(Editor’s note: Michael Greenberg is COO of Loyalty Lab. He submitted this story to VentureBeat.)
It’s easy to think that your start-up is centered in a green field or blue ocean, but typically, that’s not the case. Only the lucky few are truly creating new customers out of thin air. Most have to steal them from someone else.
This is a fact that few entrepreneurs want to hear. But smart start-up owners know when to face reality and focus on luring customers to their side of the fence. The most important consideration before doing so is determining whether they’re chasing a regular expenditure or one that only occurs once.
Regular expenditures are the easiest and potentially most lucrative to attack. There is long-term recurring revenue available, plus customers are more likely to try a new option when it’s just one in a series of purchases - think home DVD delivery (like Netflix), SaaS software, anything retail or ad networks. In these cases, purchasers spend money regularly and are more open to trying something new. The downside risk for them is low, as they can always revert to their current provider.
Winning these customers entails two tasks – trial and retention.
Sales and marketing have to work together to generate the first purchase, convincing customers to shift their spending, at least temporarily, away from the current choice. Your operations team then has to deliver on marketing’s promise, ideally exceeding customer expectations. Customer relationship management and social marketing are crucial to support and engage customers throughout this period.
Irregular expenditures – for products such as laptops, enterprise software, car tires, or tuxedo rentals - don’t have a regular purchase cycle. Customers generally have a brand or provider they trust and fall back on them when they’re looking to buy – or they go through a short, intense research period to find the appropriate source.

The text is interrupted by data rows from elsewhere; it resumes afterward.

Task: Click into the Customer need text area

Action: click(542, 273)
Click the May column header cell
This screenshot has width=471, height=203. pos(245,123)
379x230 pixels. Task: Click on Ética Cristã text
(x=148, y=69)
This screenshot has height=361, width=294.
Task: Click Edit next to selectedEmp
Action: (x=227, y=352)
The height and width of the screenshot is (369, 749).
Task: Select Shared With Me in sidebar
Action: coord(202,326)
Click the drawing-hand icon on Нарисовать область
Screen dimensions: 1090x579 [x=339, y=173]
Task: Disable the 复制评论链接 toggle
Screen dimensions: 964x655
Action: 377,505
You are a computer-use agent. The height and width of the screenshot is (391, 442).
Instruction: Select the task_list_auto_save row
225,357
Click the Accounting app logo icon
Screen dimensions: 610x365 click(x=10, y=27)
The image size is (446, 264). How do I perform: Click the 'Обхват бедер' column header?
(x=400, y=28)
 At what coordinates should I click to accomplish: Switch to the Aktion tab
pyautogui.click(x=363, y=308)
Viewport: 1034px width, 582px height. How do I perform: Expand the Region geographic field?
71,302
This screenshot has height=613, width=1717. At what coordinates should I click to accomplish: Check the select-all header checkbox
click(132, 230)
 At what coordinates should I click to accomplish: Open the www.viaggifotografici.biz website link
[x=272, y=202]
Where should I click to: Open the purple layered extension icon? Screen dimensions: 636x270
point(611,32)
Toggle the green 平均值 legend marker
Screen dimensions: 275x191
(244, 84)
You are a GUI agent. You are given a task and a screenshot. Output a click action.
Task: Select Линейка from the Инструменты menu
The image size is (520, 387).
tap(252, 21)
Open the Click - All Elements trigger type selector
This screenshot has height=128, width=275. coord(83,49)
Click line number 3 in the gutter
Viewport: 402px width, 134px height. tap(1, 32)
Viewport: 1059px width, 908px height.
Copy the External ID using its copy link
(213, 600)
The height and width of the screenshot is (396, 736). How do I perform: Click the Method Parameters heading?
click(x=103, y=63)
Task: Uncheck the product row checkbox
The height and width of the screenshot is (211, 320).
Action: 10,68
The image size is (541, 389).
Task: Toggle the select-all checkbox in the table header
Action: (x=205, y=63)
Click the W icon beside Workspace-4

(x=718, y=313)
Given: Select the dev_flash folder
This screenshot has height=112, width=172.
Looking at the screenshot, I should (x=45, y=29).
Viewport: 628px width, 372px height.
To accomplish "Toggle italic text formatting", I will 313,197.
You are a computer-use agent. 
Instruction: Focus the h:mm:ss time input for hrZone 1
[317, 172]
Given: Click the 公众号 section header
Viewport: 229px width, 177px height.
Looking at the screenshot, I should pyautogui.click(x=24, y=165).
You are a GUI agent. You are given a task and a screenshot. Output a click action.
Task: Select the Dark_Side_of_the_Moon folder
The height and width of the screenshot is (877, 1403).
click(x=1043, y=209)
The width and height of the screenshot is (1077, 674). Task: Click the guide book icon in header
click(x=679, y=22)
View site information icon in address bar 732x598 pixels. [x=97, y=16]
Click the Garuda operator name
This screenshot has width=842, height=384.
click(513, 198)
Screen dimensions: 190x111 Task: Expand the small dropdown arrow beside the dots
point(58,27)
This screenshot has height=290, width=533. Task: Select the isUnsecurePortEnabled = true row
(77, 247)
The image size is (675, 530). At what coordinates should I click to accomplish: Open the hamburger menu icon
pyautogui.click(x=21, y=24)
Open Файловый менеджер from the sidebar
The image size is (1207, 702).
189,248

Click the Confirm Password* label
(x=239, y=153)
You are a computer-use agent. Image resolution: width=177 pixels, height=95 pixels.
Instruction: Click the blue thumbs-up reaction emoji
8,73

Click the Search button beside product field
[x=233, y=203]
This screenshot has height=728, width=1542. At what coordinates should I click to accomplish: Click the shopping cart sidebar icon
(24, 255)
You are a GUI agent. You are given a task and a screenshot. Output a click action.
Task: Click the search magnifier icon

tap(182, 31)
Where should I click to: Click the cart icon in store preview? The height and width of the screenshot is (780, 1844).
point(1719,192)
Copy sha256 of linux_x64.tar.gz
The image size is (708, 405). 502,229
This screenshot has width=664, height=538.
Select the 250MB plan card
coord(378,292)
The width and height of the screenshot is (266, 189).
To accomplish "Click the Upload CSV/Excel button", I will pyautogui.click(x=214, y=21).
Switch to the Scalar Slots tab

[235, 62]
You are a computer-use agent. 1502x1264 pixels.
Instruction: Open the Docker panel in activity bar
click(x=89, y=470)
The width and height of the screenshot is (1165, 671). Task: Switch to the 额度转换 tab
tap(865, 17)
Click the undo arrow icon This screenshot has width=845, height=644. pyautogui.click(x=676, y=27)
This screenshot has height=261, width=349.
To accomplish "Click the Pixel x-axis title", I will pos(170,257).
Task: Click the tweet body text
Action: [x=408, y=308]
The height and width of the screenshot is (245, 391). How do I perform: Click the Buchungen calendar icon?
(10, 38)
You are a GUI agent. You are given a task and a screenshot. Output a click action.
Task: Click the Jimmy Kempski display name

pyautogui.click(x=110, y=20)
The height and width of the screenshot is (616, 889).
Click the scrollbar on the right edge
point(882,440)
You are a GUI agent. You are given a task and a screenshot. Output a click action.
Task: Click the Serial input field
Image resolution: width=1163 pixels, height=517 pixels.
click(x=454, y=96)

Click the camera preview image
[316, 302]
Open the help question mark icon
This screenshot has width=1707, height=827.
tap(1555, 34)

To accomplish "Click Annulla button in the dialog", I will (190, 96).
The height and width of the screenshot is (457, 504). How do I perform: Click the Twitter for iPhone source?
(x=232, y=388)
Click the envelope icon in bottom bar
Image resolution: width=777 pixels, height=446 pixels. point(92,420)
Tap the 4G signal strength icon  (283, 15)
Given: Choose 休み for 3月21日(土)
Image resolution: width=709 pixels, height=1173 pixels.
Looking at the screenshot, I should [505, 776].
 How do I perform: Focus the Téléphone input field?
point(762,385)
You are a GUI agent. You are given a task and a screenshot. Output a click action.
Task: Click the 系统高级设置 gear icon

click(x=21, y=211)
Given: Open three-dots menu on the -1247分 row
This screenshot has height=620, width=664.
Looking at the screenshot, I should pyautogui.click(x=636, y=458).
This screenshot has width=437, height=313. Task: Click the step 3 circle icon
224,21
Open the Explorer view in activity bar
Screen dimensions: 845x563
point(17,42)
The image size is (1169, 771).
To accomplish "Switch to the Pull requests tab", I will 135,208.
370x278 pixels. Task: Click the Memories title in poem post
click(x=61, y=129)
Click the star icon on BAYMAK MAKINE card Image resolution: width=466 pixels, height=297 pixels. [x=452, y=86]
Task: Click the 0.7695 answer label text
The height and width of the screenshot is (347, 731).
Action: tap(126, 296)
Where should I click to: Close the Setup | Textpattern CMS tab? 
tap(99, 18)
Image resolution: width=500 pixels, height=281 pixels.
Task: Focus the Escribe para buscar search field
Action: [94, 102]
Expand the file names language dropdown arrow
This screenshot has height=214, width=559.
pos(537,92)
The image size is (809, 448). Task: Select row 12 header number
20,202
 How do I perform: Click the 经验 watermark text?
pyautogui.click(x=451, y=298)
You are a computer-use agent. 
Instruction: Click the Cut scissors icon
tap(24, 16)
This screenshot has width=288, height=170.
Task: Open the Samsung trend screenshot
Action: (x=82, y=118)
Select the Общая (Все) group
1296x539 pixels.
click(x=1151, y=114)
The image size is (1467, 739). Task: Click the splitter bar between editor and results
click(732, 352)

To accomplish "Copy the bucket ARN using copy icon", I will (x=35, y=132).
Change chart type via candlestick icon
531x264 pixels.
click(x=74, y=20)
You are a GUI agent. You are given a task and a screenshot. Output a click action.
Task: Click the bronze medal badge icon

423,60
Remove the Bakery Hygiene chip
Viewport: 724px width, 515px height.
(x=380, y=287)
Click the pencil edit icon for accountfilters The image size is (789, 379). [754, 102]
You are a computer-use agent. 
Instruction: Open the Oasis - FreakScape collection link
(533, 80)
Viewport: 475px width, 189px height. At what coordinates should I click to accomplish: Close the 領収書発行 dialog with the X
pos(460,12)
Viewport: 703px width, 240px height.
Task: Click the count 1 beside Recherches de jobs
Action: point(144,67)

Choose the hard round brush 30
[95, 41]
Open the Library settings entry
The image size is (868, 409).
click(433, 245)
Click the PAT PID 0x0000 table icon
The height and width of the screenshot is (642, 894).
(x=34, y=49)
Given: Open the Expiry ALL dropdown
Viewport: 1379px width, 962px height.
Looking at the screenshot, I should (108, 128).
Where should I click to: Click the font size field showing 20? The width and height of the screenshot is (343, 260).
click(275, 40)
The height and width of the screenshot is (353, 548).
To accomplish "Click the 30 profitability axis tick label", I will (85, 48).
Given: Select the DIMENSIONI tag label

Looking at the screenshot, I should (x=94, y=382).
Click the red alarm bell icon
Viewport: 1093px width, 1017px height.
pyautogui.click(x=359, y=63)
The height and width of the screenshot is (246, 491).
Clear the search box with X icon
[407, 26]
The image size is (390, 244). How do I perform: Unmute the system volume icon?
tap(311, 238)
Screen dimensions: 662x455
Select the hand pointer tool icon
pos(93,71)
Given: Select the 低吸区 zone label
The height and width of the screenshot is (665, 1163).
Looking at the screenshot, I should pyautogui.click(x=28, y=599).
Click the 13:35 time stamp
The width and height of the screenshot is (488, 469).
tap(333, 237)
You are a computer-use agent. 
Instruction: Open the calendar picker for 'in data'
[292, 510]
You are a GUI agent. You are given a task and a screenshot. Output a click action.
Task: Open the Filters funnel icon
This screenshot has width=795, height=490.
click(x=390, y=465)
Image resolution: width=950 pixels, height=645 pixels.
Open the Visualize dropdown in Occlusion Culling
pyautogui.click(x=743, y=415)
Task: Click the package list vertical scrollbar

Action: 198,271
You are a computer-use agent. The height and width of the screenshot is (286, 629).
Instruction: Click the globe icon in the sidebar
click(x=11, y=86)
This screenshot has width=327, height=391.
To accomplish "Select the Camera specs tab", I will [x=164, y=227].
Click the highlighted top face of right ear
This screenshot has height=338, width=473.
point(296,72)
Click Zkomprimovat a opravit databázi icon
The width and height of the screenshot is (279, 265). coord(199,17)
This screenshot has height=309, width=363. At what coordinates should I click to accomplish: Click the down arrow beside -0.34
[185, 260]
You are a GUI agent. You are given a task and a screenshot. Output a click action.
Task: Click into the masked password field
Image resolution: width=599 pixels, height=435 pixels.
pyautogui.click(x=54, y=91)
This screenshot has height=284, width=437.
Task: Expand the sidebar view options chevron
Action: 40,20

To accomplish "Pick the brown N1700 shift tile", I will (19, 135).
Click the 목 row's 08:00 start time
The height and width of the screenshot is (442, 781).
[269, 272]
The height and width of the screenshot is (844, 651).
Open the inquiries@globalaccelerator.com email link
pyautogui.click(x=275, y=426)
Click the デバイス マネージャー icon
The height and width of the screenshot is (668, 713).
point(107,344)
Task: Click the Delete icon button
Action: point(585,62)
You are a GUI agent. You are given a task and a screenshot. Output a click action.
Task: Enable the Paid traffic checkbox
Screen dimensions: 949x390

Winning these customers is a much harder process – and primarily comes down to trial and error. It’s critical to be in front of the buyer when she is ready to buy. The time between original intent to buy and choice can be very short, meaning all of your resources need to be in front of her when she needs to make a choice.
You’ll have plenty of ways to do this, but things like search engine marketing, positioning on Yelp, good word of mouth, SEO, thought leadership, strategic locations and good reviews from independent editorial sources can be crucial.
Whether you’re targeting regular or irregular customers, you can drive business by creating alternate products with vastly superior price or quality attributes. Without this, in fact, there isn’t much point to launching a new enterprise. Good examples of this include Craigslist for classifieds and job postings, Amazon.com (when it was competing solely with bookstores), Southwest Airlines or Salesforce.com for sales force automation.
The rarer, more difficult - and potentially more lucrative - scenario is when a company creates demand for a product or service that didn’t previously exist, such as iTunes, eBay, Bazaarvoice, Google AdWords or Facebook. When these launched, there were few, if any, alternatives. It’s an entrepreneurial dream – owning a market completely.
Customers, in these cases, create a new mental category for spending. And while they do need to reallocate spending in one sense, they’re not taking that money from something similar.
Instead, something else less useful goes away. Because there isn’t an explicit trade off to try these products or services, uptake can be much faster. The advantage is the product pulls business away from the least useful expenditure in the mix, which is a really, really easy win.
Early position, fast uptake and minimal competition usually mean superior margins and early adopters, both of which allow faster iteration and improvement. Play your cards right and you can end up with vocal supporters who both act as advocates and provide you with valuable feedback.
Uptake is sometimes slower than normal, due to higher prices or barriers to adoption, but you still have a time and learning curve advantage over new entrants. Free trials are particularly effective here, since there isn’t allocated budget just yet for your product, and you may need to stick around for a while and wait for money to be freed up elsewhere.
It’s important to be sensitive to where your customer’s money will come from. Never lose sight of the fact that every buyer has a finite budget. Align your strategy with the source of funds and revenue growth will follow.